In plant-breeding a good deal of progress has been made in the exact
study of Mendelian heredity; in animal breeding, somewhat less; in human
heredity, very little. The reason is obvious: that experiments can not
be made in man, and students must depend on the results of such matings
as they can find; that only a very few offspring result from each
mating; and that generations are so long that no one observer can have
more than a few under his eyes. These difficulties make Mendelian
research in man a very slow and uncertain matter.
Altogether, it is probable that something like a hundred characters in
man have been pointed out as inherited in Mendelian fashion. A large
part of these are pathological conditions or rare abnormalities.
But the present writers can not accept most of these cases. It has been
pointed out in Chapter V that there are good reasons for doubting that
feeble-mindedness is inherited in a simple Mendelian fashion, although
it is widely accepted as such. We can not help feeling that in most
cases heredity in man is being made to appear much simpler than it
really is; and that particularly in mental characters, analysis of
traits has by no means reached the bottom.
If we were asked to make out a list of characters, as to the Mendelian
inheritance of which there could be little doubt, we would hardly be
able to go farther than the following:
The sex-linked characters (one kind of color-blindness, hemophilia, one
kind of night-blindness, atrophy of the optic nerve, and a few other
rare abnormalities).
Albinism. This appears to be a recessive, but probably involves multiple
allelomorphs in man, as in other animals.
Brachydactyly, apparently a dominant. This is so much cited in
text-books on Mendelism that the student might think it is a common
character. As a fact, it is extremely rare, being found in only a few
families. The similar trait of orthodactyly or symphalangism, which
likewise appears to be a good Mendelian dominant, seems to exist in only
one family. Traits like these, which are easily defined and occur very
rarely, make up a large part of the cases of probably Mendelian
heredity. They are little more than curiosities, their rarity and
abnormal nature depriving them of evolutionary significance other than
to demonstrate that Mendelian heredity does operate in man.

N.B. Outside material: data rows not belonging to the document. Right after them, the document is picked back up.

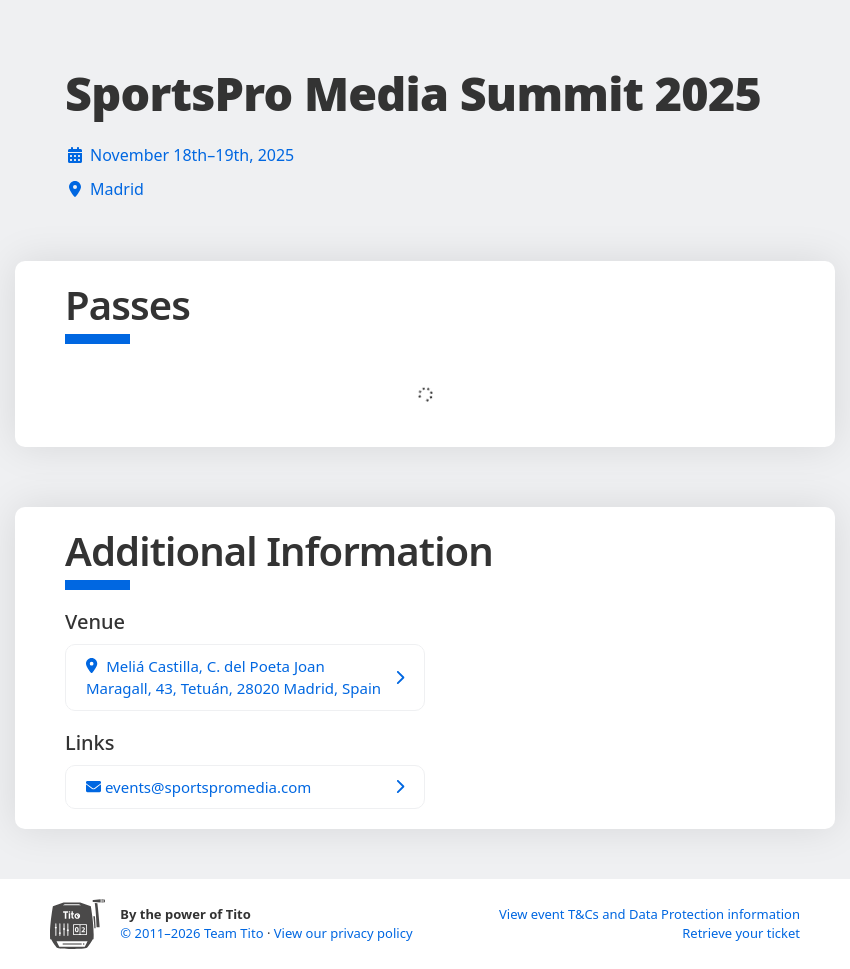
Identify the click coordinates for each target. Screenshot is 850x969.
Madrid (117, 189)
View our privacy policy (343, 933)
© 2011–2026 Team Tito (193, 933)
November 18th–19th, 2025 (192, 155)
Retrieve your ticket (741, 933)
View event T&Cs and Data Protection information (649, 914)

White blaze in the hair or, as it might better be called to show its
resemblance to the trait found in other mammals, piebaldism. A rather
rare dominant. [204]
Huntington's Chorea, which usually appears to be a good dominant,
although the last investigators (Muncey and Davenport) found some
unconformable cases.
A few abnormalities, such as a premature graying of the hair (one family
cited by K. Pearson) are well enough attested to be admitted. Many
others, such as baldness, are probably Mendelian but not yet
sufficiently supported by evidence.
None of these characters, it will be observed, is of much significance
eugenically. If the exact manner of inheritance of some of the more
important mental and physical traits were known, it would be of value.

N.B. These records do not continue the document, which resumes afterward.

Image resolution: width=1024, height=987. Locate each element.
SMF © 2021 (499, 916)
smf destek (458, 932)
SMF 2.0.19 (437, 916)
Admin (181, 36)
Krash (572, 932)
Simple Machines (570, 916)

But it is not a prerequisite for eugenic action. Enough is known for a
working program.
To sum up: the features in the modern view of heredity, which the reader
must keep in mind, are the following:
1. That the various characters which make up the physical constitution
of any individual plant or animal are due to the action (concurrently
with the environment, of course) of what are called, for convenience,
factors, separable hypothetical units in the germ-plasm, capable of
independent transmission.
2. That each visible character is due to the cooperative action of an
indefinitely large number of factors; conversely, that each of these
factors affects an indefinitely large number of characters.
APPENDIX E
USEFUL WORKS OF REFERENCE
The most complete bibliography is that published by the State Board of
Charities of the State of New York (_Eugenics and Social Welfare
Bulletin_ No. III, pp. 130, Albany, 1913).
An interesting historical review of eugenics, with critical comments on
the literature and a bibliography of 100 titles, was published by A.